Vor 50 Jahren: Militärputsch in Chile

03:44

This browser does not support the video element.

Erst nachdem 1989 die Pinochet-Diktatur endet, kehrt Antonio Skármeta nach 16 Jahren im Berliner Exil nach Chile zurück. Zusammen mit seiner zweiten Frau, einer Deutschen, und den zwei jüngeren Söhnen. Die beiden älteren sind inzwischen erwachsen, sie bleiben in Berlin. Das Exil hat die Familie auf zwei Kontinente verstreut.
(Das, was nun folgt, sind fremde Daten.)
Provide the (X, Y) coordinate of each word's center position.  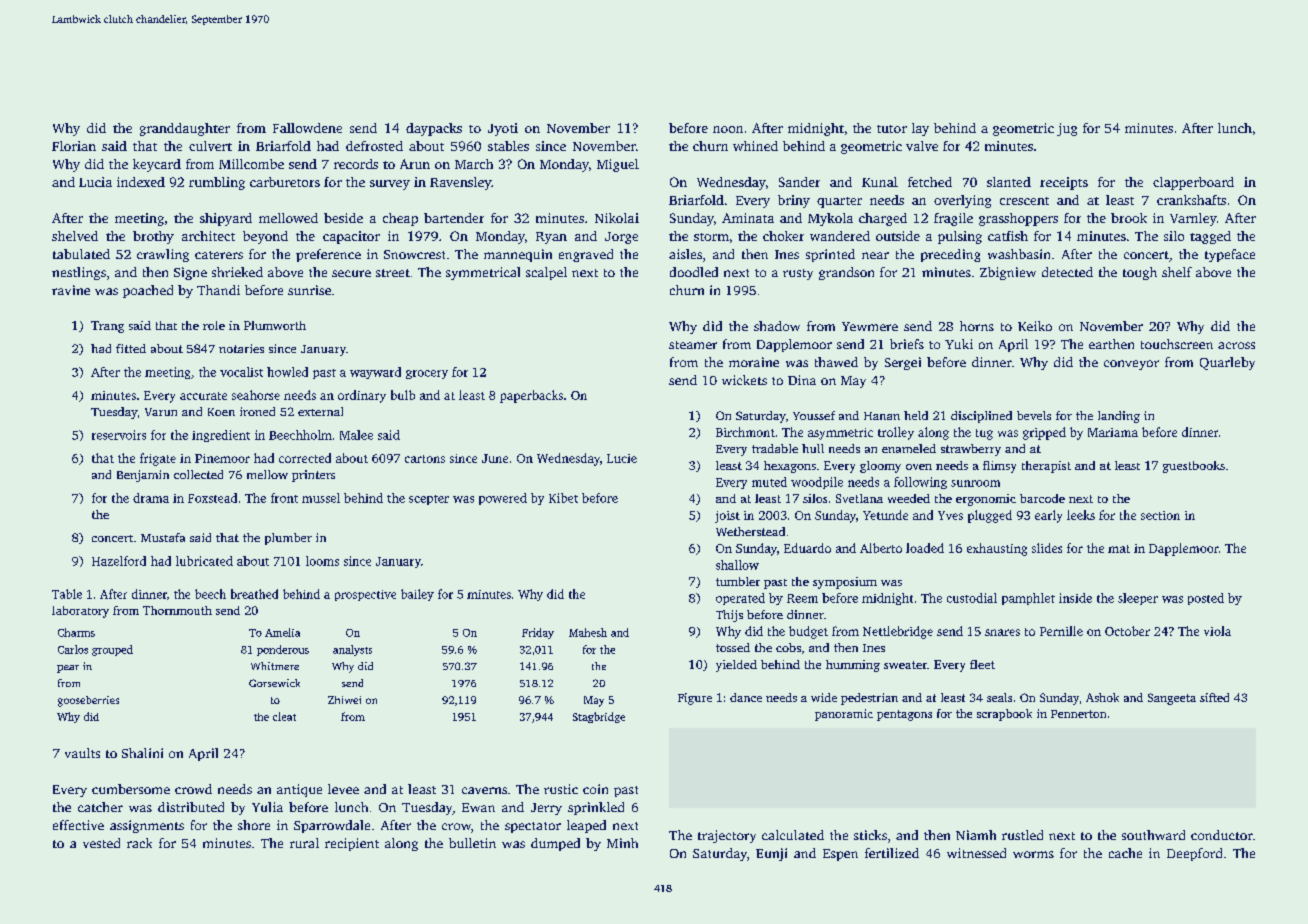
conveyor (1131, 365)
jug (1067, 129)
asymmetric (840, 434)
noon (728, 129)
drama (151, 498)
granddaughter (185, 129)
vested (101, 843)
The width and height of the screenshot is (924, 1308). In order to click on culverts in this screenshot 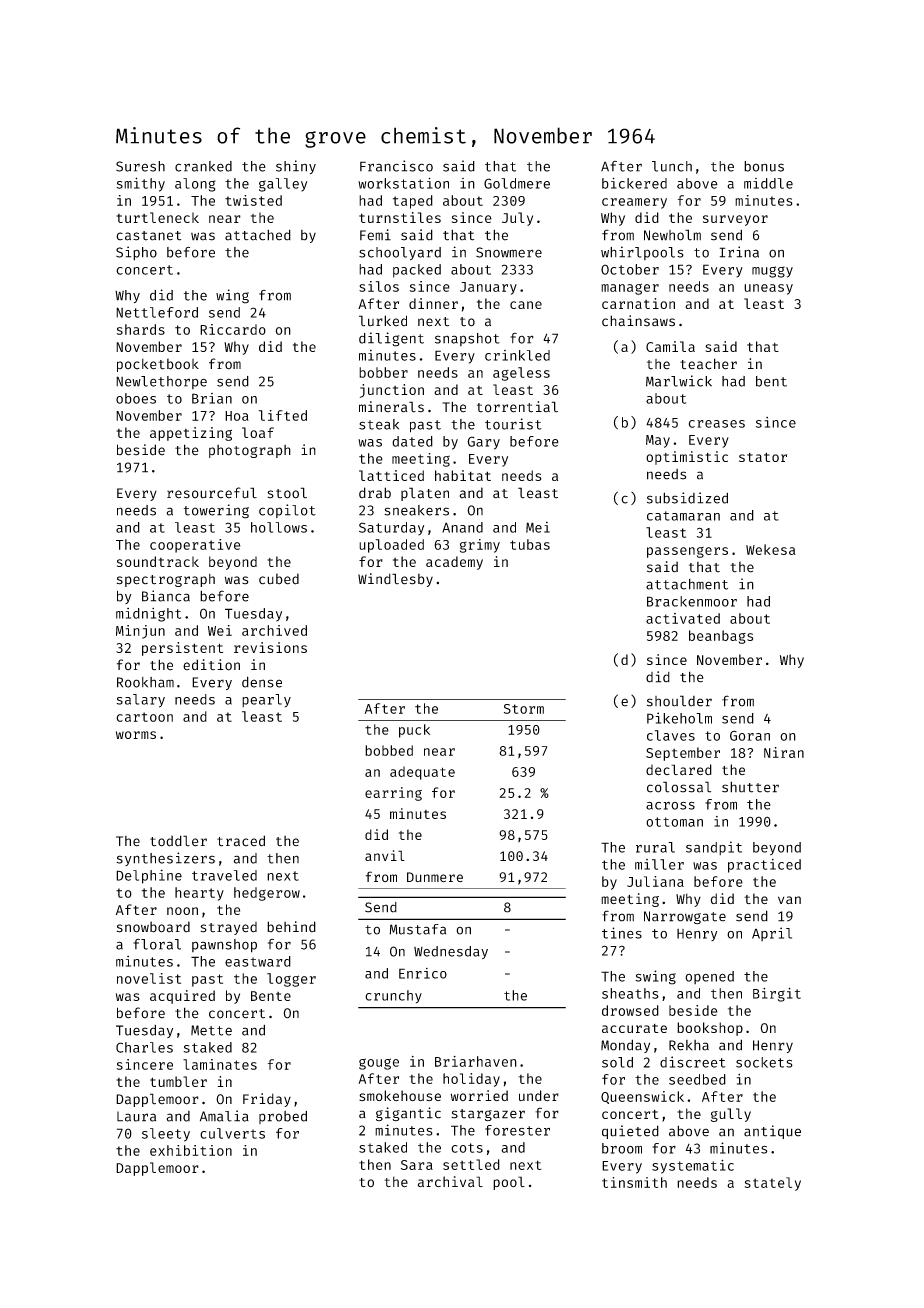, I will do `click(232, 1133)`.
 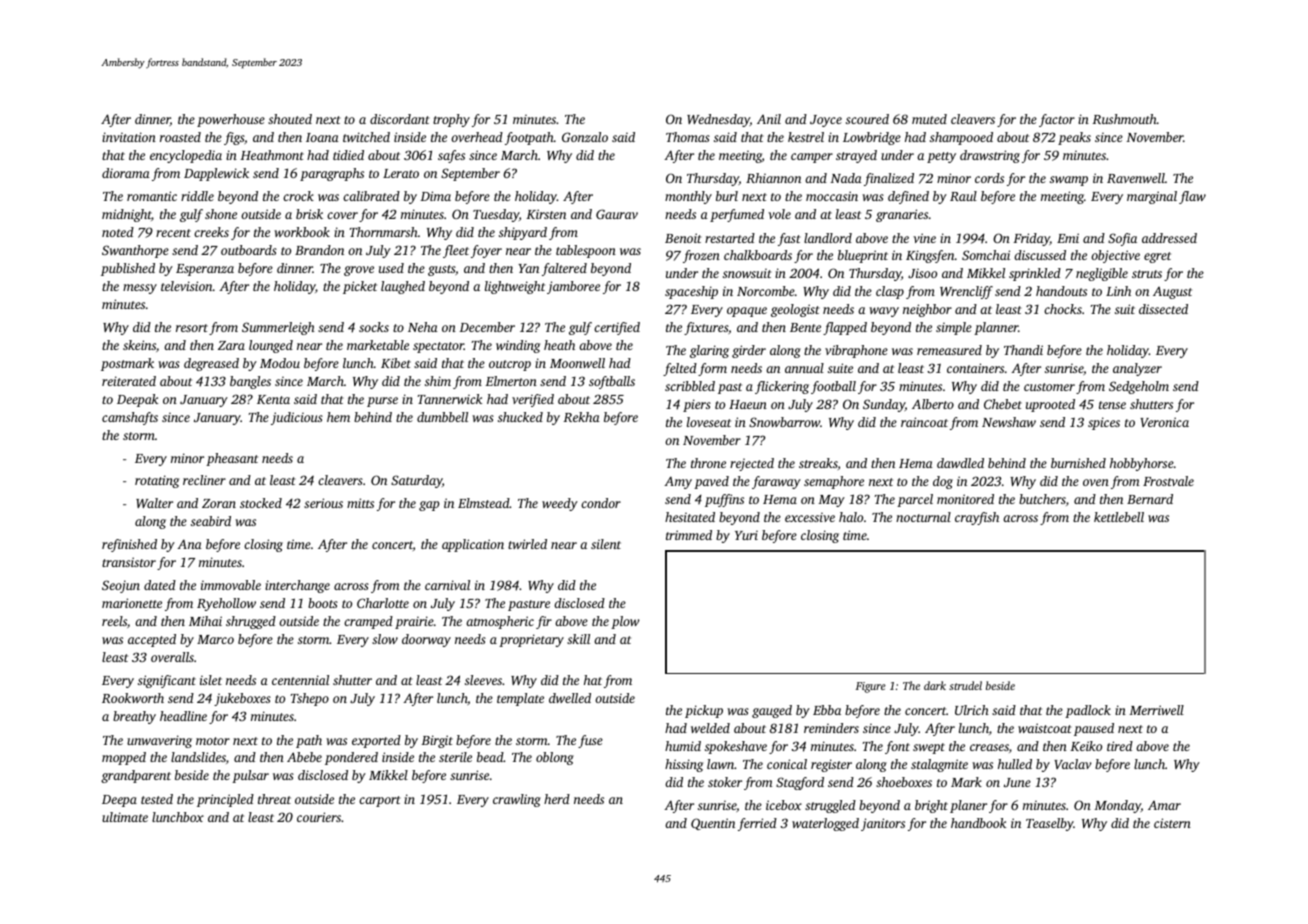 What do you see at coordinates (727, 196) in the screenshot?
I see `burl` at bounding box center [727, 196].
Rückkehr in ein gespaltenes Chile

Und die Diktatur hat aus dem Land, das seine Dichter so liebte, einen Scherbenhaufen gemacht. Auch mit den Mitteln der Kultur wollen die zurückgekehrten Exil-Chilenen wie Antonio Skármeta helfen, die Demokratie wieder aufzubauen. Denn "in den ersten Jahren war die chilenische Demokratie noch sehr instabil", erinnert sich Skármeta an die 90er-Jahre. "Es gab zwar einen demokratisch gewählten Präsidenten, aber Pinochet blieb ja zunächst militärischer Befehlshaber." Bis 1998 - im Jahr 2006 stirbt Pinochet, ohne je für die Verbrechen der Diktatur zur Rechenschaft gezogen worden zu sein.

50 Jahre Putsch in Chile

02:59

This browser does not support the video element.

Neben seiner Arbeit als Schriftsteller moderiert Antonio Skármeta in den 90er- Jahren eine Literatursendung im chilenischen Fernsehen und von 2000 bis 2003 kehrt er noch einmal nach Deutschland zurück: als Botschafter seines Heimatlandes in Berlin. Im Jahr 2014 bekommt Antonio Skármeta den wichtigsten chilenischen Literaturpreis, den Premio Nacional de Literatura de Chile. Wegen seiner Erkrankung kann er seine Berufung in die Jury im Folgejahr nicht wahrnehmen.

Jetzt ist Antonio Skámeta in Santiago de Chile verstorben. Der Präsident seines Heimatlandes, Gabriel Boric, schrieb auf der Plattform X: "Danke Meister, für das Leben, das du gelebt hast. Für die Kurzgeschichten, Romane und das Theater. Für das politische Engagement. Für die Bücherschau, die die Grenzen der Literatur erweitert hat." 

Und der Kulturminister würdigte ihn mit den Worten: "Sein Vermächtnis und sein Engagement für die chilenische Kultur werden in jedem seiner Werke weiterleben."